Dalla convivenza all'integrazione. Commento di Paolo Naso dopo la scomparsa di Saman
La vicenda di Saman Abbas – «ragazza pachistana che aveva rifiutato un matrimonio combinato dalla sua famiglia e che è scomparsa ormai da alcune settimane» – è stata al centro della riflessione del 6 giugno scorso di Paolo Naso (docente di Scienza politica all’Università “La Sapienza” di Roma, insegnante al Master in Teologia interculturale della Facoltà Valdese di Teologia, direttore del programma della Fcei per rifugiati e migranti “Mediterranean Hope”) il quale, su Radio1 Rai, è intervenuto in chiusura del programma “Culto Evangelico” (link alla puntata su RaiPlay Radio, testo integrale su Nev).
Naso introduce il suo intervento calando la vicenda nel contesto della provincia di Reggio Emilia, che nelle sue stalle e caseifici accoglie numerosi lavoratori immigrati, africani e asiatici. A Novellara, spiega il docente, «la convivenza è giudicata positiva, favorita da un clima generalmente accogliente e dalla soddisfazione di tanti imprenditori contenti del lavoro di immigrati».
Sembrerebbe paradossale dunque che, proprio in questo «contesto complessivamente positivo e costruttivo dal punto di vista della convivenza interculturale», si sia verificata la tragedia di Saman la quale, «probabilmente, di fronte a un matrimonio imposto con la violenza ha gridato la sua angoscia e la sua disperazione, ma nessuno l’ha ascoltata».

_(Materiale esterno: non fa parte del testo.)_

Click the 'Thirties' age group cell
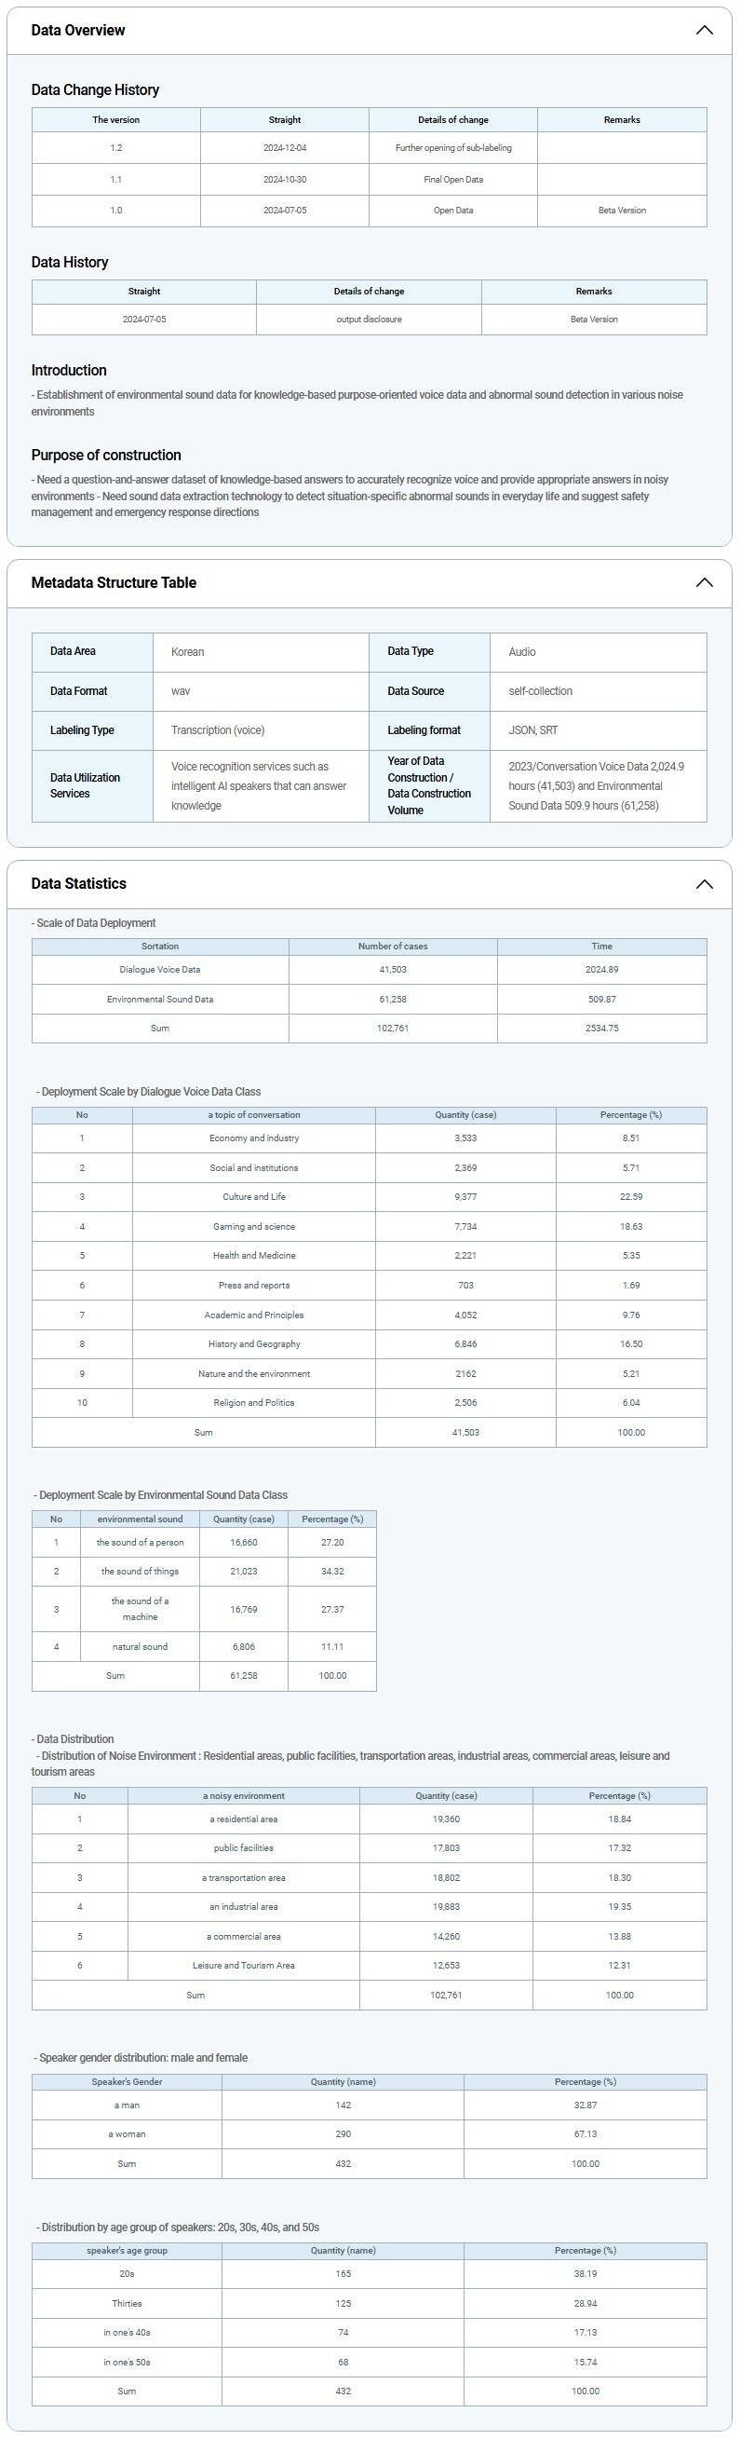This screenshot has width=741, height=2439. tap(127, 2303)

Cosa è mancato? Secondo Naso, molto probabilmente «l’integrazione. La semplice convivenza multiculturale non basta a creare comunità coese e bene inserite nel tessuto sociale italiano». Tante comunità diverse, vicine ma isolate, «non creano coesione sociale, ma restano chiuse in se stesse e al loro interno, talvolta, si affermano pratiche tradizionali incompatibili con i principi e le norme di una moderna democrazia che, tra le altre cose, deve garantire l’uguaglianza dei diritti tra uomini e donne. Nessuna ragione di ordine culturale o religioso, insomma, può essere addotta per giustificare i matrimoni forzati, o violazioni di fondamentali diritti umani». E se la semplice repressione «non è sufficiente» a individuare e contrastare questi «abusi», è necessario che si attivino le stesse comunità per «contrastare retaggi che violano i diritti delle persone», promuovendo «un’azione educativa orientata all’educazione e al rispetto delle leggi e dei principi della convivenza democratica».

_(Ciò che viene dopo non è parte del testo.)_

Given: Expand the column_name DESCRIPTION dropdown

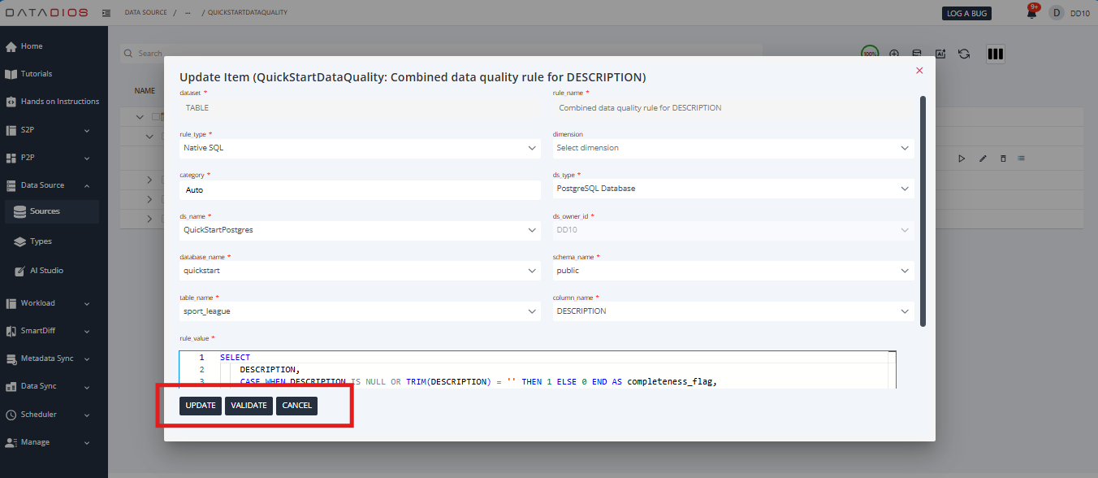Looking at the screenshot, I should [733, 311].
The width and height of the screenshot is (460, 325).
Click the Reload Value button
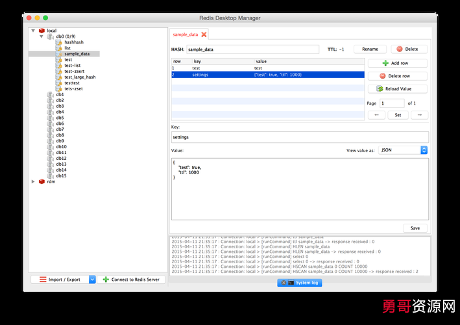[x=397, y=89]
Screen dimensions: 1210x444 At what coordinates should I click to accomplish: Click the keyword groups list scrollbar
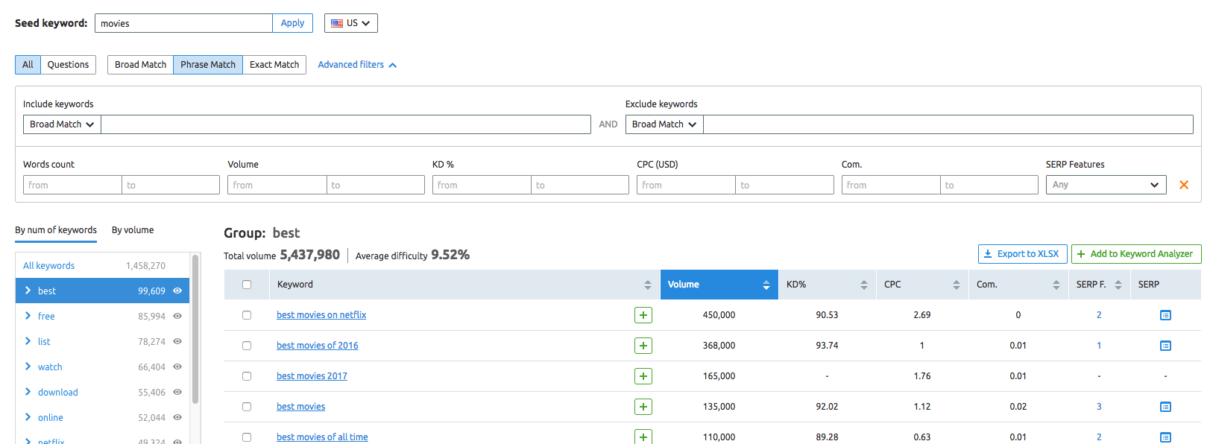point(195,328)
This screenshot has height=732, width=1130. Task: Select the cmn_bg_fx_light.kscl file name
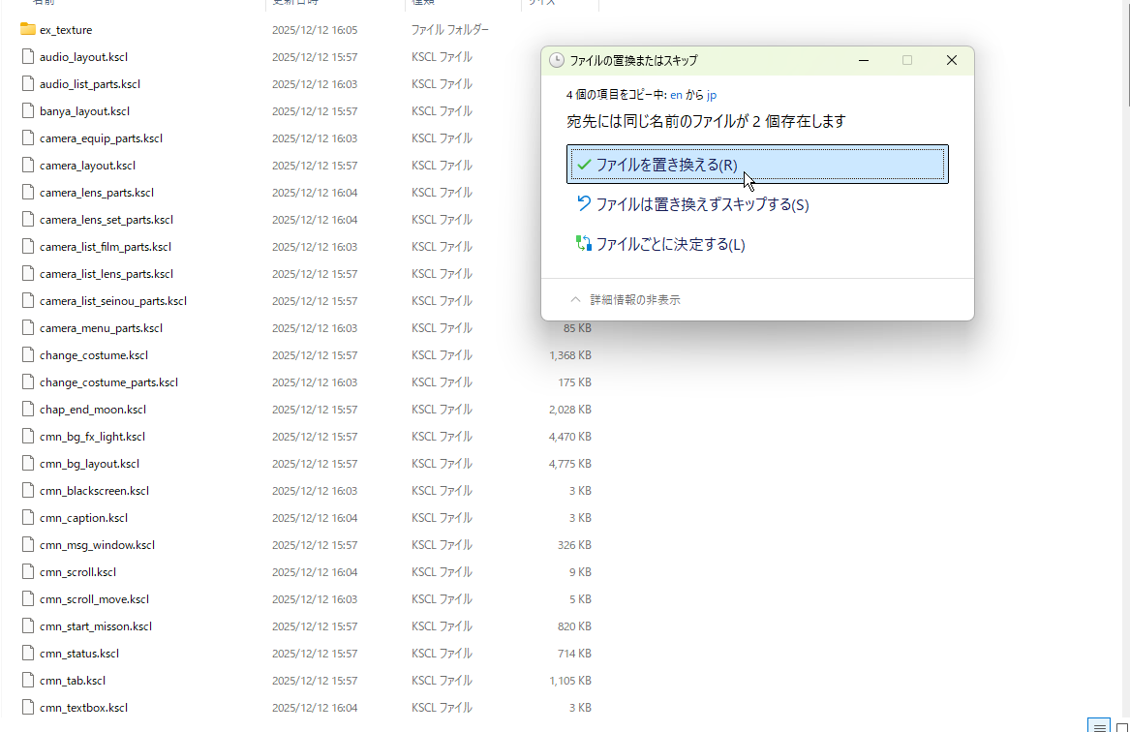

In tal senso Naso accoglie positivamente la presa di posizione dell’Ucoii (Unione delle Comunità Islamiche in Italia) che, nel pieno dibattito sulla vicenda di Saman, ha annunciato una fatwa contro i matrimoni forzati, da emanare insieme all’Associazione Islamica degli Imam e delle Guide Religiose. Il pronunciamento dell’Ucoii «è un fatto importante – spiega Naso – che attesta come ormai in Italia esista una leadership di musulmani che vuole far valere i principi della legalità costituzionale e dell’integrazione anche tra quegli immigrati che pretenderebbero una giustificazione religiosa ai loro comportamenti violenti e disumani».
Sarebbe poi opportuno, conclude il professore, che «le comunità etniche si aprano alla società in cui hanno scelto di vivere e, insieme agli italiani, si mettano in una prospettiva di integrazione. Come dimostra l’esperienza di tante Chiese protestanti italiane, esse stesse possono diventare laboratori di integrazione nei quali vivere insieme la fede, da una parte, ma anche attrezzarsi alla convivenza interculturale nel rispetto delle leggi, dei diritti e dei doveri di cittadinanza. Non è una strada facile, né scontata, ma nel tempo è l’unica che può aiutare italiani e migrati a realizzare una vera e costruttiva convivenza».